Somos conscientes de que Don Delillo ya había aparecido en esta sección del Blog del Guerrero. Es el primero que repite, pero por algo es el mejor escritor vivo que tenemos en la tierra. Además, nadie como él para hablar de arte en una novela. Creo, de hecho, que debió de ser él quien inspiró la creación de esta sección en nuestro blog. Y no solo porque hablara a menudo de arte en sus libros, ni porque al hacerlo nos estuviera enseñando continuamente cosas sobre el mundo, el arte y nosotros, sino porque es el escritor que lleva más lejos la idea del arte en su propia escritura. O dicho de otra forma, porque es el prosista que ha demostrado que la poesía no tiene por qué aparecer siempre en forma de versículo, y eso es, definitivamente, entender la literatura no como negocio o como entretenimiento, sino como un arte que se reconoce a sí mismo como un modo de conocimiento. Les aseguramos que al final pondremos la cita que justifique la sección, en la que expresamente aparecerá el arte, o un museo -o más bien, la gente en un museo-, y tampoco ahí nos alejaremos del increíble talento del escritor italoamericano para construir párrafos y hacer de ellos auténticas obras de arte. Sin embargo, antes de eso, permitan que les lleve a la página 71 donde Bill contesta a Brita, que le hace fotos, a propósito de alguna pregunta sobre la construcción de sus párrafos. Es decir, a propósito del arte «plástico» en la literatura:
Al término de cada frase aguarda una verdad, y el escritor sabe reconocerla cuando por fin la alcanza. En un determinado nivel, esa verdad constituye el ritmo de la frase, su cadencia y su equilibrio, pero a un nivel más profundo representa la integridad del escritor enfrentado al lenguaje. Yo siempre me he visto a mí mismo en las frases. A medida que elaboro una frase, comienzo a reconocerme, palabra por palabra. El lenguaje de mis libros me ha modelado como hombre. Una frase que nos sale bien está dotada de fuerza moral. Revela la voluntad de vivir del escritor. Cuanto más profundamente me sumerjo en el proceso de lograr la perfección de las sílabas y el ritmo de una frase, más aprendo de mí mismo.

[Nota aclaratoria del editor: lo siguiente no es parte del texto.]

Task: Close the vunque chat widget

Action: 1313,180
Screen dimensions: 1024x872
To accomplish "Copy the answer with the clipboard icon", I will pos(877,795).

Y ahora sí, el fragmento sobre arte:
La gente se hallaba reunida en un descabellado espacio blanco dispuesto varios niveles por debajo de tuberías, extintores de techo y luces de posición, charlando y sosteniendo plateados cócteles en la mano. En los muros aparecían colgadas obras de rusos vivos, principalmente grandes lienzos de atrevidos colores, pintura de superpotencia, ambiciosa e impregnada de mensaje.
Brita se desplazaba a través de la muchedumbre, abriéndose paso de costado, alzando la copa en alto, percibiendo el intercambio de miradas, el modo en que los ojos consumen su alimento captando rostros, traseros, chaquetas de terciopelo, camisas de seda, el modo en que los cuerpos se inclinan involuntariamente hacia toda figura bien conocida que haga su aparición en la estancia, el modo en que la gente participa en un diálogo mientras presta atención a otro, el modo en que todos dirigen su energía a otro lugar diferente, a algún brillante destello en sus proximidades, toda la forma y el estado y la historia de esta breve hora de la verdad. Parecía existir cierto punto imaginario de interés común, cierto agrupamiento central y cambiante de conversación, si bien todos los presentes conservaban la consciencia de la calle que se extendía al otro lado de las lunas. En cierto modo, se hallaban allí para la gente de la calle. Sabían exactamente el aspecto que ofrecían a los peatones y conductores que pasaban frente a ellos, a los pasajeros que viajaban de pie en los autobuses atestados. Parecían flotar en un mundo exterior. No eran más que curiosos del arte, pero su aspecto era privilegiado e inviolable, como el de almas trascendentales iluminadas frente a la noche que avanzaba. Compartían una inmovilidad propia, una afilada calidad de aguafuerte que proporcionaba a aquella escena casual un derecho adquirido de permanencia, como si creyeran que aún podrían estar allí transcurridas mil noches más, limpios e ingrávidos, despertando una leve admiración en los transeúntes.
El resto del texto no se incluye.